A través de sus lágrimas, por el cuadrado de la ventana, Vaano Nuvi miró durante largo rato como la nieve caía fundida en grandes copos.

***

— ¡Adelante! Marchen con cuidado. ¡Despliéguense a la izquierda!

La columna avanzaba dejando tras de sí mil huellas de skies sobre la tersa cara del camino. Desde lejos llegaba un tronar constante de cañones y un lúgubre eco de ametralladoras. Ráfagas de aire helado hacían el avance penoso, arduo. Y cuando el comandante ordenó tirarse al suelo, menos Vaano Nuvi, todos obedecieron. Estaban cerca de las colinas, junto a los lagos. El amante de Narina salió de su puesto en la retaguardia y movió sus skies velozmente, en dirección a la frontera, hacia de donde se veían avanzar vertiginosamente, una frenética brigada de caballería. La voz del jefe finés se irguió potente y conminante:

— ¡Fuego al desertor! ¡Fuego a la caballería enemiga!

Fue casual que una bala no terminase allí mismo la vida del joven leñador Vaano Nuvi. O quizá fue que en aquel momento se agachaba a hurgar en la nieve, allí mismo en medio de la tierra de nadie. De una parte, estaba el fantástico tropel de la caballería invasora y de la otra los disparos de las tropas hermanas, pero él no consideraba ni lo uno ni lo otro. Hurgaba como hurgan los perros la tierra en busca del hueso escondido la víspera. 

Recordó la tragedia de Gwinplaine, cuando aún no se llamaba Gwimplaine, mantuvo la esperanza de encontrarse, como el héroe de Hugo, un corazón, siquiera uno, palpitando aún bajo la gorda capa fría. Lo primero que se le enredó entre los dedos ansiosos fue el grueso lomo de un libro chamuscado, reconoció su Biblia y la lanzó hacia el cielo con frenético impulso. 
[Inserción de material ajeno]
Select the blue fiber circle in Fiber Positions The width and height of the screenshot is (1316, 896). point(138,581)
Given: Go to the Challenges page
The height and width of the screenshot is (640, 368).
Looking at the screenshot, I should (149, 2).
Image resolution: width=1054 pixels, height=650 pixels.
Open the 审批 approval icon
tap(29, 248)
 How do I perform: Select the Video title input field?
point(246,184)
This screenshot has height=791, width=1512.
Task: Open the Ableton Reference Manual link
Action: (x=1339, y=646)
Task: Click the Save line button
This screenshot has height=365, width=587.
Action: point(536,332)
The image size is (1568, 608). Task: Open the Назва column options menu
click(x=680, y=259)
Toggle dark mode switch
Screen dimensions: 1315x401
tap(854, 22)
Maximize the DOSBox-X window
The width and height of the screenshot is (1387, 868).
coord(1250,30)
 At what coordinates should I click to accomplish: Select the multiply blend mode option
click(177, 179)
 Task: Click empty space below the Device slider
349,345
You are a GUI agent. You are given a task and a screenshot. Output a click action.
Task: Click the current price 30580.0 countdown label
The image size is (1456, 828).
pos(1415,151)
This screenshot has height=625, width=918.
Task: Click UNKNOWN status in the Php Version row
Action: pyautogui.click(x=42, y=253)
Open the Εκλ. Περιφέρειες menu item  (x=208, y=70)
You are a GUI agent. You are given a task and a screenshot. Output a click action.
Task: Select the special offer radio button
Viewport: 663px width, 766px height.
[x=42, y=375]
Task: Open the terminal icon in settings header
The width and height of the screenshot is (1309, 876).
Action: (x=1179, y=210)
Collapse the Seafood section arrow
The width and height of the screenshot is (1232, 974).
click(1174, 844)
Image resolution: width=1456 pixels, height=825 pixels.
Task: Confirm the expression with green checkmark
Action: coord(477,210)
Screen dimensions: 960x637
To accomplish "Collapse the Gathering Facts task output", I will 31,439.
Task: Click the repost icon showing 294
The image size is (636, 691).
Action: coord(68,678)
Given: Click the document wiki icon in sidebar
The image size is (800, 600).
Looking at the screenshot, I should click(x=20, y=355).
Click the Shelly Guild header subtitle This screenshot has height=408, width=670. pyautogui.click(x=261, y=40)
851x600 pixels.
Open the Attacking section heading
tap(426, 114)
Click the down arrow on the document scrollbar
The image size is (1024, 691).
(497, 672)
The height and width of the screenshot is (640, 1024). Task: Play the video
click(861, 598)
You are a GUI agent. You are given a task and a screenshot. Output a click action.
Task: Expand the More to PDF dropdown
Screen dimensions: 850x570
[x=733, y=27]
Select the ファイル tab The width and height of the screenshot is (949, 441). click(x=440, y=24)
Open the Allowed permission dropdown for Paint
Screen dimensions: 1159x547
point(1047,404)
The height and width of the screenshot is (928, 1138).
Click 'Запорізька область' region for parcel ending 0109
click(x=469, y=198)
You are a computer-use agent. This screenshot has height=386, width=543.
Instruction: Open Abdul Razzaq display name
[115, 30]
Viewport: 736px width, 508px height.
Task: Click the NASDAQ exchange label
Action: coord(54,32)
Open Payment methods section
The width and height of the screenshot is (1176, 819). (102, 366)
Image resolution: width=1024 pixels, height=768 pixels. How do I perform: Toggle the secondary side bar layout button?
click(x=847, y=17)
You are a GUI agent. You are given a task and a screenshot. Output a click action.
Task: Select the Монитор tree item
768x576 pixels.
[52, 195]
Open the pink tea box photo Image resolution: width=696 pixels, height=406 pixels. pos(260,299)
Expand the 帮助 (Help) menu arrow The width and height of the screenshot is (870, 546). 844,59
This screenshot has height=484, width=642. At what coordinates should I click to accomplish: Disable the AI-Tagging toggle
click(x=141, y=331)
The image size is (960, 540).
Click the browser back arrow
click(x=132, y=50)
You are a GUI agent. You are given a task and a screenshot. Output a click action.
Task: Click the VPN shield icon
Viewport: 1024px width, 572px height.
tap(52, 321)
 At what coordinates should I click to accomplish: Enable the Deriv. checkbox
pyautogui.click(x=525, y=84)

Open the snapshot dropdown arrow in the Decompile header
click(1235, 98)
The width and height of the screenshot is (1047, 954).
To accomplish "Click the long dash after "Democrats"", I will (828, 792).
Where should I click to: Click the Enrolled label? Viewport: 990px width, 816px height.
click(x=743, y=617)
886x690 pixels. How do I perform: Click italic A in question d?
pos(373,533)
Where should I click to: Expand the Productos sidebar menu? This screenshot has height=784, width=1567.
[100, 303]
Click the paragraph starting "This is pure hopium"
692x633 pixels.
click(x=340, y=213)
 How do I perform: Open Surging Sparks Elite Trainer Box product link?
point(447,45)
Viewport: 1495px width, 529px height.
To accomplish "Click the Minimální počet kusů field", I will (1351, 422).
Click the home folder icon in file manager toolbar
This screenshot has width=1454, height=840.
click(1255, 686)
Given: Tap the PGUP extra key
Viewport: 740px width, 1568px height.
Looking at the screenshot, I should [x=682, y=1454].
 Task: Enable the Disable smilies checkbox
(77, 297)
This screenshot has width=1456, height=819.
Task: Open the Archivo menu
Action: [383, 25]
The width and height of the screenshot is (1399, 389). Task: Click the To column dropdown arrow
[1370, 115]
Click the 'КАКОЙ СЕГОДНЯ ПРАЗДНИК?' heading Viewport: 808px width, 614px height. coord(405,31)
Hurgó la caballería avanzaba sobre su derecha, a su izquierda el ronco trueno de la fusilería persistía heroico y tenaz. Hurgó. Una guedeja rubia se le enredó en las manos. Tiró con ansias sublimadas de aquellos cabellos y se abrazó a la cabeza fría, yerta de Narina Akiroff. Luego volvió una mirada de ira hacia la frontera. La caballería estaba tan solo a doscientos metros, la misma distancia a que estuvieron, años antes, su cuna y la cuna de quien está ahora muerta entre sus brazos. Sus ojos se abrieron espantados.

— ¡Akiroff!    ¡Akiroff! — gritó estentóreo—. ¡No pases! ¡Aquí está tu hija!

Pero Akiroff no oyó. O puede que oyera y no hiciera caso. Lo cierto es que su caballo fue el primero que cruzó por encima de los cuerpos de Narina y Vaano. Luego pasaron muchos caballos más, Cien, mil, diez mil.

Vaano Nuvi pegó su cabeza contra la cara seráfica de la extranjera. Un trozo de papel yacente sobre la nieve, le llamó la vista: “¿No os conmueve a cuantos pasáis por el camino? Mirad y ved si hay dolor como mi dolor que me ha venido”. Los cascos de un caballo se hundieron en el cráneo de Vaano Nuvi.

Ya no era joven y hermoso como la primavera que nunca habría de volver a ver, ni fuerte y rudo como los inviernos de la que ya no era su patria. Era sólo un cadáver vestido de soldado, tirado en la nieve, semejante a una mancha de ignominia puesta exprofeso sobre la conciencia humana.